Referandum konusunda yazmamayı tercih ederek makul bir iş yaptığımı düşünüyorum. Bu kararımı BDP’nin boykot kararıyla benzetilmesinden içtinap ederim. Yazmamamın en büyük nedeni referandum içerisinde söylenilen sözler ve kafa karıştırıcı tasvip edilmeyecek düzeye ulaşan siyaset dili ve siyasi analizlerin olmasıdır. Yazımı ve söyleyeceklerimi referandum sonrasına bilinçli bir şekilde bırakarak isabetli analizler yapabileceğimi düşündüm.
Referandum sonuçları özet olarak şu cümlelerle özetleyebilirim.
1-“İstemezuk” refleksine sahip olan statükocu CHP ve MHP siyaset anlayışı değişimci reflekse mağlup olmuştur.

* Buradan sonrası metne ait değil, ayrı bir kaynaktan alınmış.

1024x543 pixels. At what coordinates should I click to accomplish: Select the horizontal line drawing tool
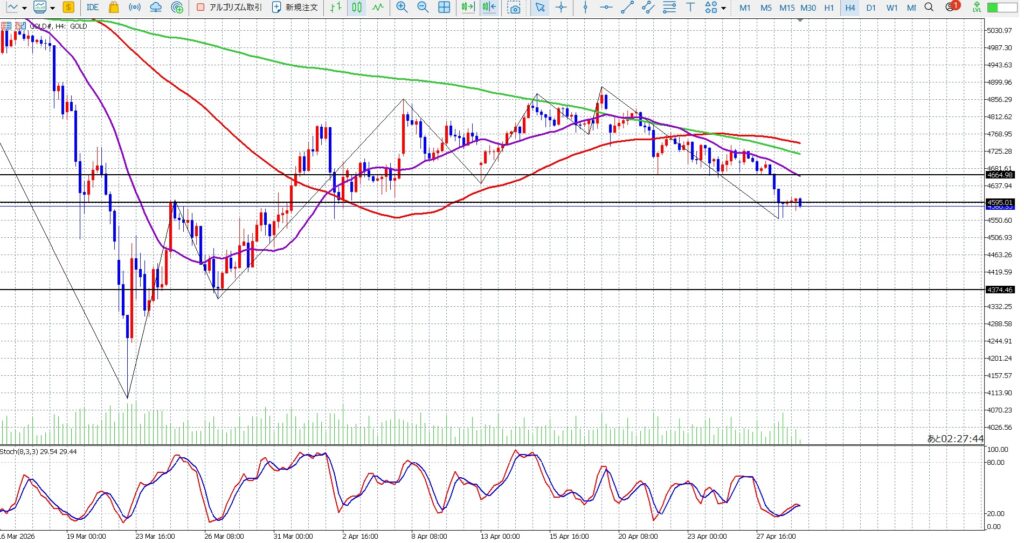(605, 8)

2-“Evet” tercihinde bulunan seçmen partizan bir refleksten daha çok paketin içeriğiyle ilgilenip oy verdiği partisine karşıt demokratik bir tavır ortaya koymuştur.
3-Kılıçdaroğlu’nun 1970’lere ait olan siyaset dili yoksul olduğu söylenen Anadolu’da tutunamamıştır.

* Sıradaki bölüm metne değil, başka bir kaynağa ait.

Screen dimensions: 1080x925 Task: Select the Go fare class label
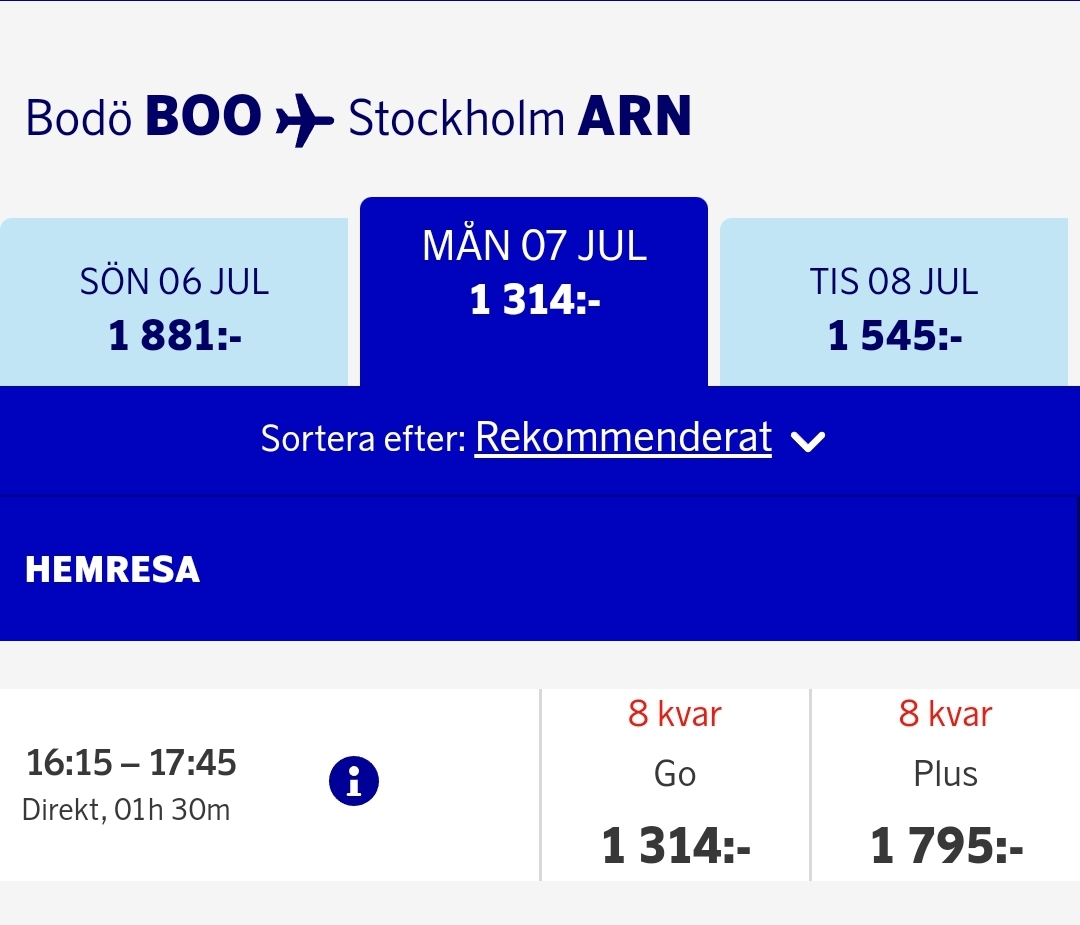(x=675, y=774)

4-Ülkücü tabana tebaa mantığıyla yaklaşan yaklaşımı iflas etmiş ve kendisini tebaa gören yaklaşımı mağlup etmiştir.
5-12 Eylülde dayak yiyen ve işkence gören kesim bir parti tepesinden daha etkin ve etkileyici olmuştur.
6-Anayasa değiştirmek için darbeye gerek olmadan milletin iradesi anayasayı değiştirmeye muktedirdir.
7-Psikolojik baskı ve tehditlerle seçmeni baskı altında tutan BDP’nin “hayır” çıkma riskini göz önüne alarak ileride statükocu saflarla beraber olabileceğini göstermiştir.
8-Seçmen “Benden ne istediysen sana veriyorum. Bunun karşılığını vermeni bekliyorum. Bu ülkeyi kalkındırmak için hiçbir mazeretin kalmadı. Senden bu ülkeye hizmet bekliyorum.” mesajını vermiştir.
9-“Hayır” diyenlerin birçoğu paketi okuma gereği bile duymadan “AKP” ve R. Tayyip Erdoğan nefreti veya karşıtlığı üzerine inşa edilmiş bir refleksle hareket etmişlerdir. Bu psikoloji cumhuriyet mitinglerinin başarılı olduğunu ortaya çıkarmıştır. Milli Takımın Basketbol maçı sonrası Başbakana karşı edepsizlikte bunun göstergesidir.
10-MHP tepesi Anadolu’da kaybetmiş, rotayı sola çevirmiş, alabora olmuştur ve Kılıçdaroğlu’na rağmen CHP ve çevresi halka “haso-memo” marazi ve şizofrenik tutumdan kurtulamamış ve sadece sahilin partisi olmayı tercih etmiştir.
Başbakanın mevcut uzlaşmaz muhalefetle iktidar yolculuğu yapması en büyük şanssızlığı olmasına rağmen bu ülkeyi sosyo-kültürel, ekonomik olarak uluslar arası alanda layık olduğu yere götürmek boynunun borcudur.
Not: Kılıçdaroğlu’nun oy kullanamaması CHP’nin organizasyonsuzluktan ne kadar olduğunun resmidir. Organizasyon olmadan ülke yönetilebilir mi? Bilmiyorum.